You are viewing a plain text version of this content. The canonical link for it is here.
Posted to issues@commons.apache.org by "Alex Herbert (Jira)" <ji...@apache.org> on 2023/02/03 15:25:00 UTC

[jira] [Commented] (STATISTICS-62) Port o.a.c.math.stat.inference to a commons-statistics-inference module

    [ https://issues.apache.org/jira/browse/STATISTICS-62?page=com.atlassian.jira.plugin.system.issuetabpanels:comment-tabpanel&focusedCommentId=17683918#comment-17683918 ] 

Alex Herbert commented on STATISTICS-62:
----------------------------------------

I have finished the work on the computations performed by the new inference module. This has led to development of the API based on the currently supported options.

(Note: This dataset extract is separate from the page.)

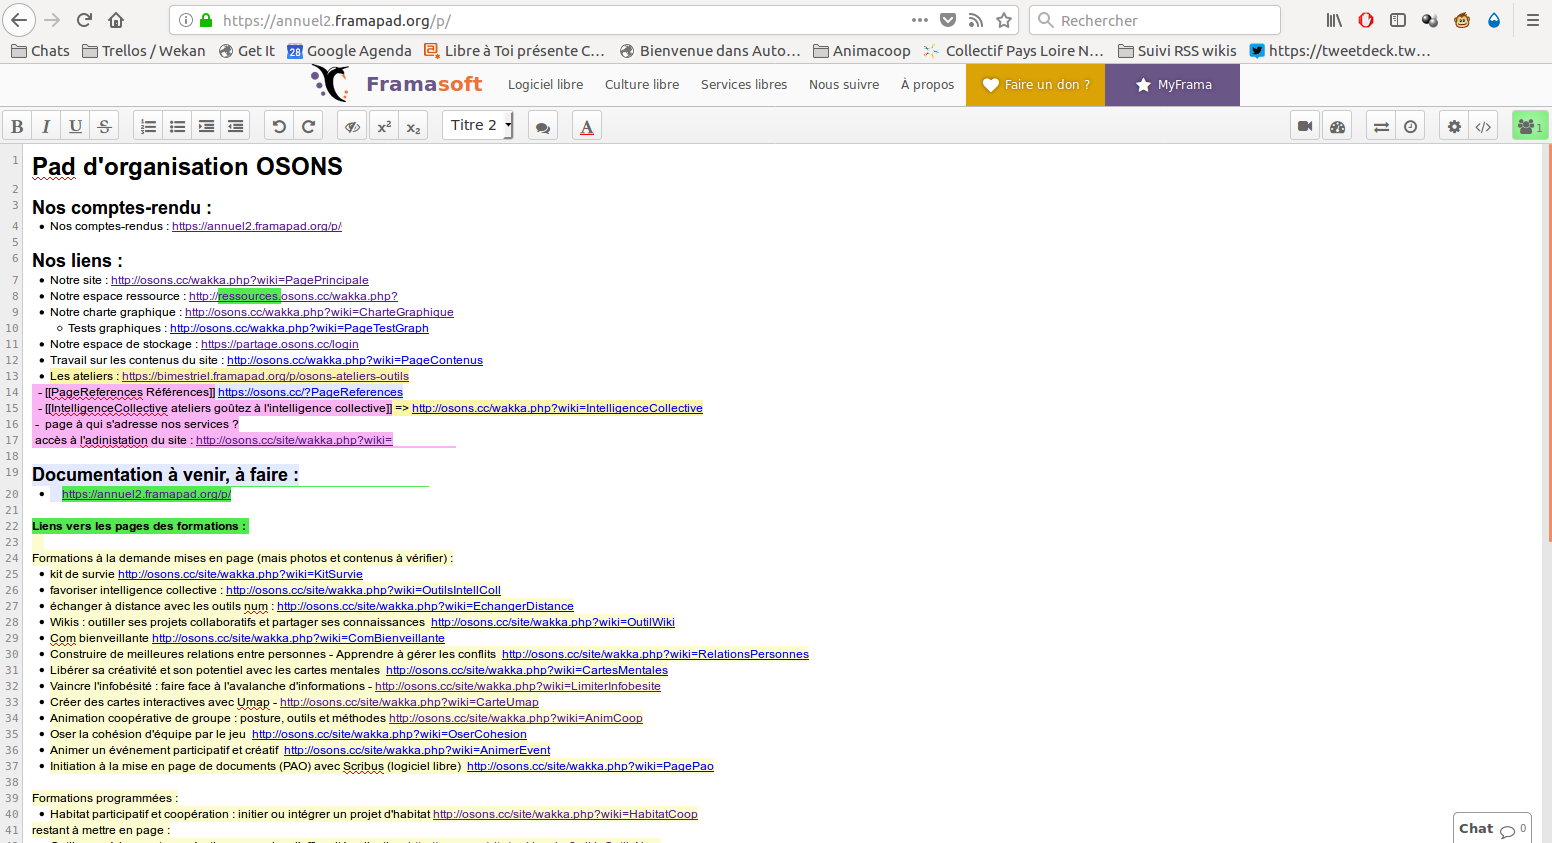Clear authorship colors with the eye icon
1552x843 pixels.
click(352, 126)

The first observation is that all tests are separated into: creating a statistic; creating a p-value for the statistic; computing a boolean value to reject the null hypothesis given a significance level. This is trivially:
{code:java}
return p < alpha;
{code}
It is extreme code bloat to duplicate methods just to pass a significance level and perform this boolean expression. Also note that if you require a p-value then you also have to have a statistic, so these should be paired in a result (statistic, p-value).

I have written each test to have the following generic API where methods have compulsory arguments and optional ones. The syntax below is akin to a language that supports optional named arguments:
{code:java}
double statistic(x, y, option1=a)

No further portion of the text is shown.